Getting reviewer feedback before the experiment began was another benefit. It led the authors to amend the study design to use data from existing Bluesky users rather than fresh volunteers, so as to obtain more-meaningful responses from people genuinely invested in their interactions on the platform. The Registered Report format demanded meticulous planning and a clarity that helped the experimental process to run smoothly. “I basically now tell students, let’s imagine we are going to do a Registered Report, because it helps us plan and it saves you so much time later on,” he says.
Registered Reports can be challenging. They are intensive, involving two stages, each of which typically needs multiple rounds of peer review. And it can be a struggle to be locked into a particular analysis. For Brady, there turned out to be many fewer ‘toxic’ posters than anticipated, which meant that some of the data were not a good fit for the planned analyses. In such cases — as our guidelines say — authors are allowed to carry out unforeseen ‘exploratory’ analyses, as long as the tests are clearly identified as such, are justified, are reported separately from the main results and do not become the basis of the paper’s conclusions.

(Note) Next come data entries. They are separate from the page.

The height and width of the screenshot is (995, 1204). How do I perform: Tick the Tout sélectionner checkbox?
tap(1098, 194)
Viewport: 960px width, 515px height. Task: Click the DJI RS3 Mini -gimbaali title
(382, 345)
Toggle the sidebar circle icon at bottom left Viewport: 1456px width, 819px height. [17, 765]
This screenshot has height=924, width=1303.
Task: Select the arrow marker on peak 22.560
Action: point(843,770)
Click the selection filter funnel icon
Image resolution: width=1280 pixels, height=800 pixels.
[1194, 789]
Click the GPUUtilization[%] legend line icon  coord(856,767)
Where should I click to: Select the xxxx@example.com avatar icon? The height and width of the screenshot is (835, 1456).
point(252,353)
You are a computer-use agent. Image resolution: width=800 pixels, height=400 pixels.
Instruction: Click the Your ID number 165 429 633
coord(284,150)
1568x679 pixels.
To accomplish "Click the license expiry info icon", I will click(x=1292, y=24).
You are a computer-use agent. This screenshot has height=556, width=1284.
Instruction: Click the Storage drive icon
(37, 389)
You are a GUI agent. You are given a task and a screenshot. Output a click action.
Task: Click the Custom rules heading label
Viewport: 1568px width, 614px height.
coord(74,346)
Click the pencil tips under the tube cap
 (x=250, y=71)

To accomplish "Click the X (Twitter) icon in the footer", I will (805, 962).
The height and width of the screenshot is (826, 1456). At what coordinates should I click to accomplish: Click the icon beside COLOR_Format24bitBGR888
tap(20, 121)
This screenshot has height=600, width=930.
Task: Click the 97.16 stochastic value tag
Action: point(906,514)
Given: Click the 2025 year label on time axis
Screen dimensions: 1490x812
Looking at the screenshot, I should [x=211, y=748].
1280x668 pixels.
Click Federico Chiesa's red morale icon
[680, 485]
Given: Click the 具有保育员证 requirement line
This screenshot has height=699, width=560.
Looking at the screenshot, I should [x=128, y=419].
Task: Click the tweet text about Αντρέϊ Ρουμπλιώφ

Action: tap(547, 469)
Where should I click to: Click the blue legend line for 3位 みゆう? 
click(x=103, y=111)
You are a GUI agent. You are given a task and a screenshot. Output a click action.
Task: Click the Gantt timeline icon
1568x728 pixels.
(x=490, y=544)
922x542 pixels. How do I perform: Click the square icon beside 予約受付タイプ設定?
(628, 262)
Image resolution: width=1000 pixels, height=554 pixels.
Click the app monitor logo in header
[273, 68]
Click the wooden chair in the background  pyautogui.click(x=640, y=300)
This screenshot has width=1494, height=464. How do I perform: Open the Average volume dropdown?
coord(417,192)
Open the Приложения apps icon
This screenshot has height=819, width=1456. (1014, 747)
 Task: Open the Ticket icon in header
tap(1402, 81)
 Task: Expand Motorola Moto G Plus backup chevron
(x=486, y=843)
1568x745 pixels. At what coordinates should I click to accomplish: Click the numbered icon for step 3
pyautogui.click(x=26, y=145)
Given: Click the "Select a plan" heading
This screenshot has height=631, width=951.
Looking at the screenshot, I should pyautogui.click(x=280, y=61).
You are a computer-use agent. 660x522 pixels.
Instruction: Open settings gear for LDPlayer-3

Good research begins long before papers get written
As it happens, Brady’s team confirmed its hypothesis that social-media algorithms designed to boost engagement did amplify moralized, emotional, toxic and political content. The authors also found that there are ways to reduce users’ exposure to divisive content without decreasing enjoyment of the platform. And they found that inflammatory posts did not alter users’ behaviour by significantly boosting their engagement with such content. As a classic ‘null result’, this finding might not have been published if not in a Registered Report, says Brady.
The importance of the question and the quality of data collection and the planned analyses are not confined to confirmatory research. Expanding Registered Reports to more disciplines and research types reflects our conviction that these standards can elevate all forms of inquiry. This should make science more rigorous and transparent — and put a greater emphasis on work that meaningfully advances knowledge.